Copy down the lines below, starting with the line with "Given: Click the show/hide console tree icon" and continuing through the line with "Looking at the", keeping every character as it appears. Leave the pictures out of your answer.

◆ SOURCE RECORDS:
===============
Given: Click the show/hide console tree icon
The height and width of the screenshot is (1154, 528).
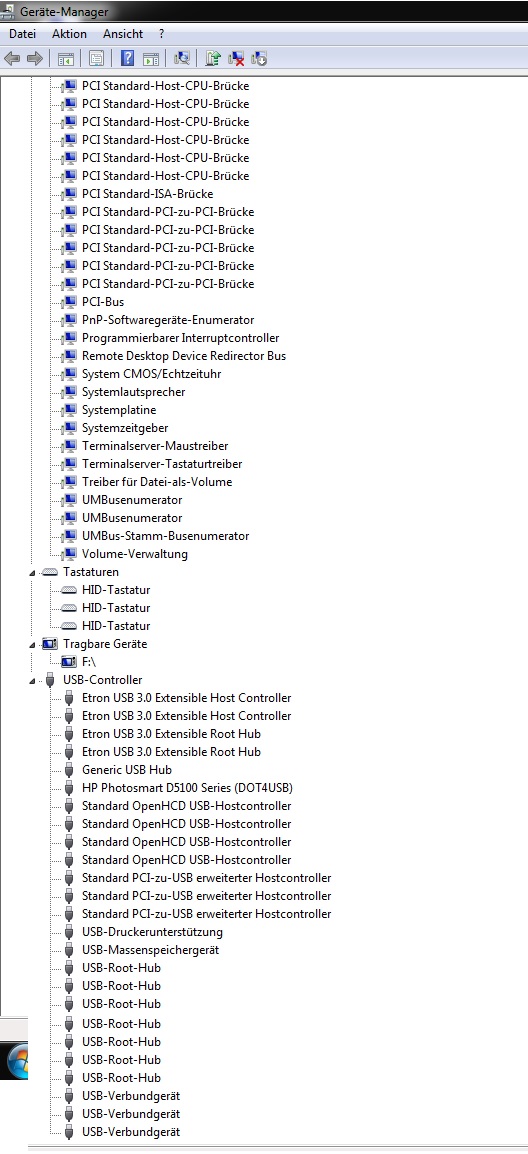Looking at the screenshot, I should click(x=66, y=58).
===============
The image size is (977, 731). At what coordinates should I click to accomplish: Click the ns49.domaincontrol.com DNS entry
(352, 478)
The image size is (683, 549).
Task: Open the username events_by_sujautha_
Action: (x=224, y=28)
===============
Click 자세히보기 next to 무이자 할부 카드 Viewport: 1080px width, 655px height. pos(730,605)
===============
◆ WORKED SOLUTION:
Given: Click the show/hide console tree icon
The height and width of the screenshot is (1154, 528).
Looking at the screenshot, I should click(x=66, y=58).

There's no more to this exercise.